A [Generalized Dynamical System](https://doi.org/10.57938/e8d456ea-d975-4111-ac41-052ce73cb0cc) is a pair **{h, X}** where **X** is a state space (any data structure) and **h: X → X** is a state transition map. The GDS canonical form decomposes **h** into a pipeline of typed blocks — observations, decisions, and state updates — that compose via wiring:

| GDS concept | Paper notation | gds-framework |
|---|---|---|
| State Space | X | `Entity` with `StateVariable`s |
| Exogenous observation | g(·) | `BoundaryAction` |
| Decision / policy | g: X → U_x | `Policy` |
| State update | f: X × U_x → X | `Mechanism` |
| Admissible input constraint | U: X → ℘(U) | `ControlAction` |
| Transition map | h = f\|_x ∘ g | Composed wiring (`>>`) |
| Trajectory | x₀, x₁, ... | Temporal loop (`.loop()`) |

This decomposition is the same regardless of whether you're modeling a biological ecosystem, a control system, a financial market, or a game-theoretic interaction. `gds-framework` provides the decomposition machinery; domain packages provide the semantics.

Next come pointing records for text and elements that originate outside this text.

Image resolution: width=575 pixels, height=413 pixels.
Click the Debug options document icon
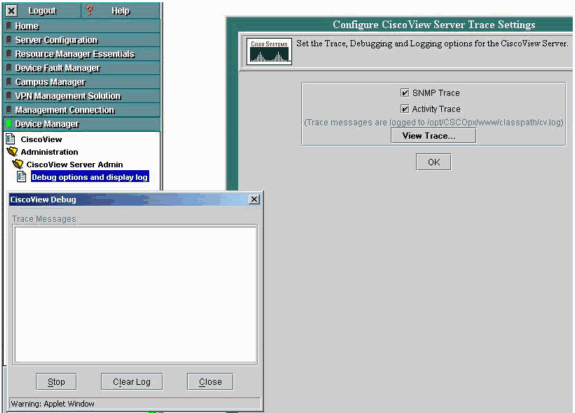click(22, 176)
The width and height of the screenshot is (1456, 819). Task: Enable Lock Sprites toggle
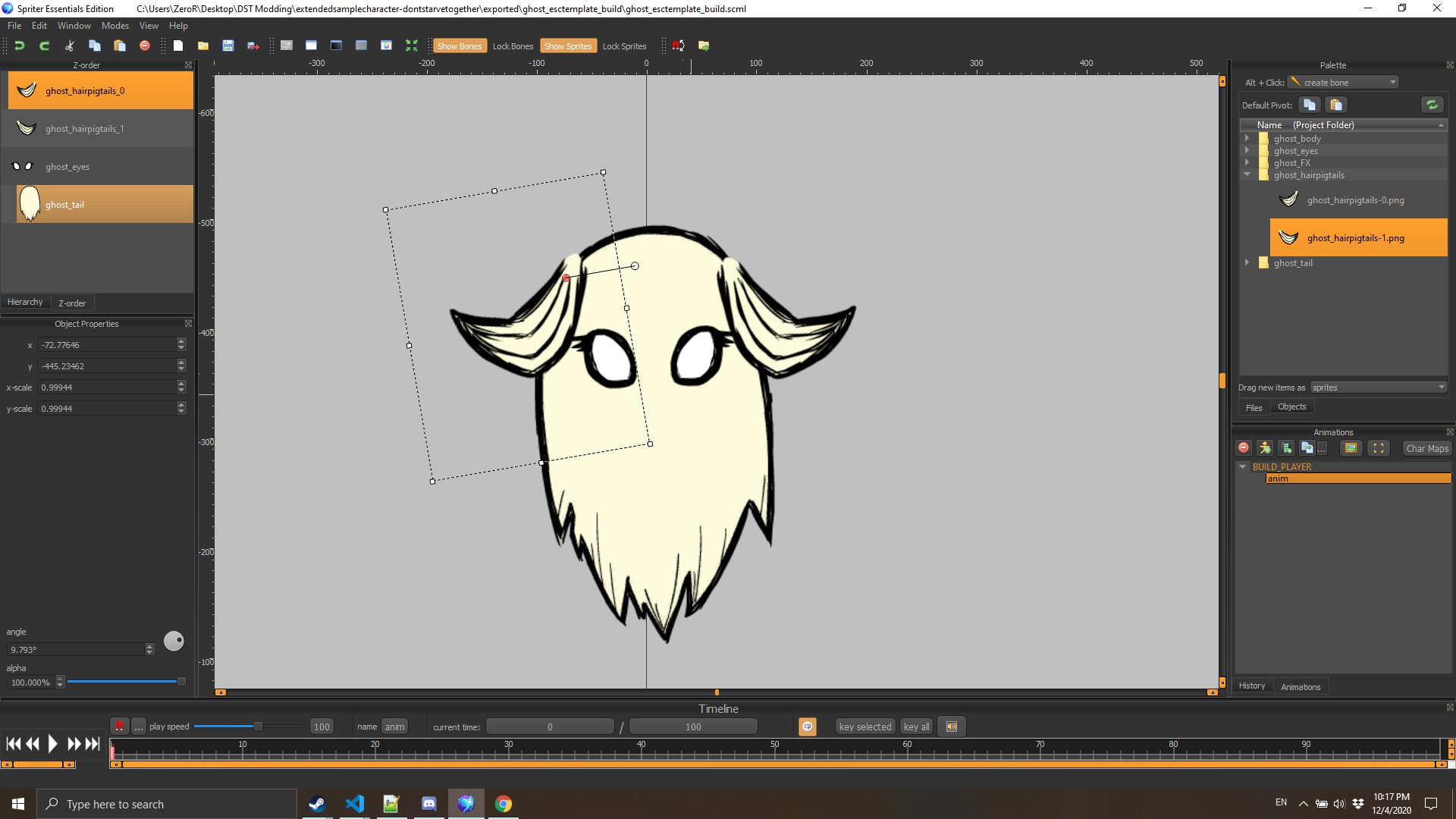point(624,46)
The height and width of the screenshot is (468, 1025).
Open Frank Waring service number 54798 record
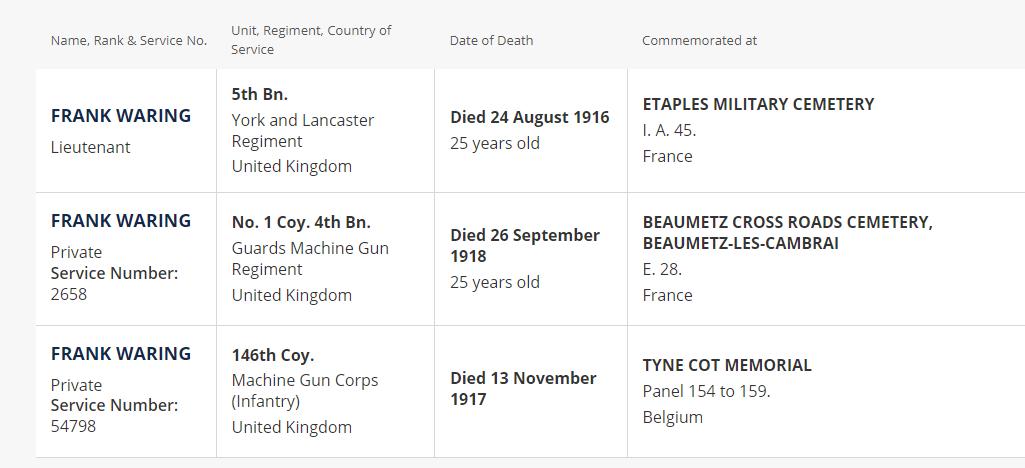tap(120, 354)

## Architecture: foundation + domain packages

```
gds-framework (pip install gds-framework)
│
│  Domain-neutral composition algebra, typed spaces,
│  state model, verification engine, flat IR compiler.
│  No domain-specific concepts. No simulation. No rendering.
│
├── Domain: Ecology
│   └── Predator-prey dynamics, population models, SIR epidemiology
│
├── Domain: Control Systems
│   └── Controllers, plants, sensors, stability/controllability checks
│
├── Domain: Financial Systems
│   └── Insurance contracts, market mechanisms, conservation of flows
│
├── Domain: Game Theory
│   └── Iterated games, strategy adaptation, equilibrium analysis
│
└── Domain: Multi-Agent Systems
    └── Agent policies, environment dynamics, coordination protocols
```

Each domain package is a thin layer. The heavy lifting — composition, compilation, verification, querying — lives in `gds-framework`.

<details>
<summary><strong>Example: what lives where</strong></summary>

Consider modeling a **Lotka-Volterra predator-prey system** as a GDS. The state space is (prey_population, predator_population). Each timestep: the environment is observed, growth/predation rates are computed, populations are updated.

**gds-framework provides** (domain-neutral):
- `TypeDef(name="Population", python_type=int, constraint=lambda x: x >= 0)` — constrained types
- `Entity(name="Prey", variables={"population": ...})` — state containers
- `BoundaryAction`, `Policy`, `Mechanism` — block roles with interface constraints
- `>>` composition with type checking, `.loop()` for temporal iteration
- `verify()` — are all state variables updated? any write conflicts? all blocks reachable?

**A domain package would add** (ecology-specific):
- Concrete block implementations with actual dynamics (Lotka-Volterra equations)
- Domain-specific verification (population conservation, extinction checks)
- Simulation execution (running trajectories from initial conditions)
- Visualization (phase plots, time series)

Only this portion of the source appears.